The government of North Korea is allegedly operating a dedicated facility for cybercrime with a focus on artificial intelligence.
The North Korea-focused outlet Daily NK reported that the reclusive state opened a new facility dubbed "Research Center 227." The facility is said to be operating 24 hours a day and coordinating with the government’s Reconnaissance Generation Bureau (RGB).
“In late February, the Supreme Commander issued an order to the RGB under the General Staff Department to enhance overseas information warfare capabilities,” Daily NK said, quoting an anonymous source within the country.
“This order included instructions to establish Research Center 227 for hacking technology research.”
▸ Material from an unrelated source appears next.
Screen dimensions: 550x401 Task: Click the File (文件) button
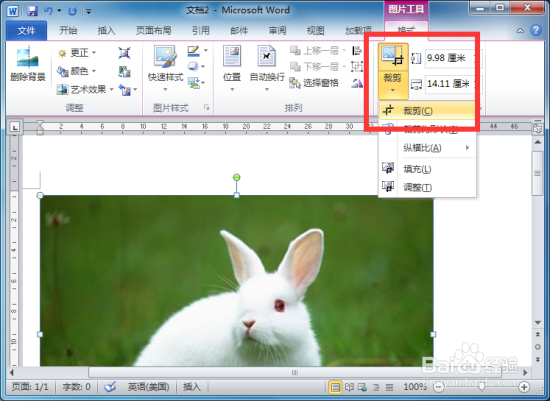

In addition to coordinating global hacking efforts, it is believed that Research Center 227 is focused on the advancement of AI for use in cyberattacks, as well as fraud operations and intelligence gathering.
It is reported that in order to advance the new facility at least 90 cybersecurity professionals have been assigned to the unit, which is located in Pyongyang.
“Within the RGB, there’s a widespread belief that the new center was created to enhance foreign intelligence collection,” the site reported.
“However, the source indicated that the center will focus less on information gathering and more on developing offensive hacking technologies and programs.”
Cybercrime has become big business for the North Korean government as a means of circumventing the bevy of international sanctions that prevent it from doing business with much of the global community.
By stealing and laundering funds from organizations in other countries, the North Korean government is able to secure a vital cash flow that would otherwise be unavailable through legal means.
In addition to seeking income, the North Korean regime also uses its hacking operations as a means of gathering intelligence and intellectual property.
The has included the formation of highly dedicated hacking operations that are focused on specific campaigns and goals. Additionally, North Korean authorities were found to be behind a campaign to embed agents within Western organizations as outsourced IT workers.
The hacking effort has also included multiple tactics and techniques, recently it was found that some North Korean groups have begun shifting their methods to include new tactics such as remote desktop protocol (RDP) and supply chain infiltration.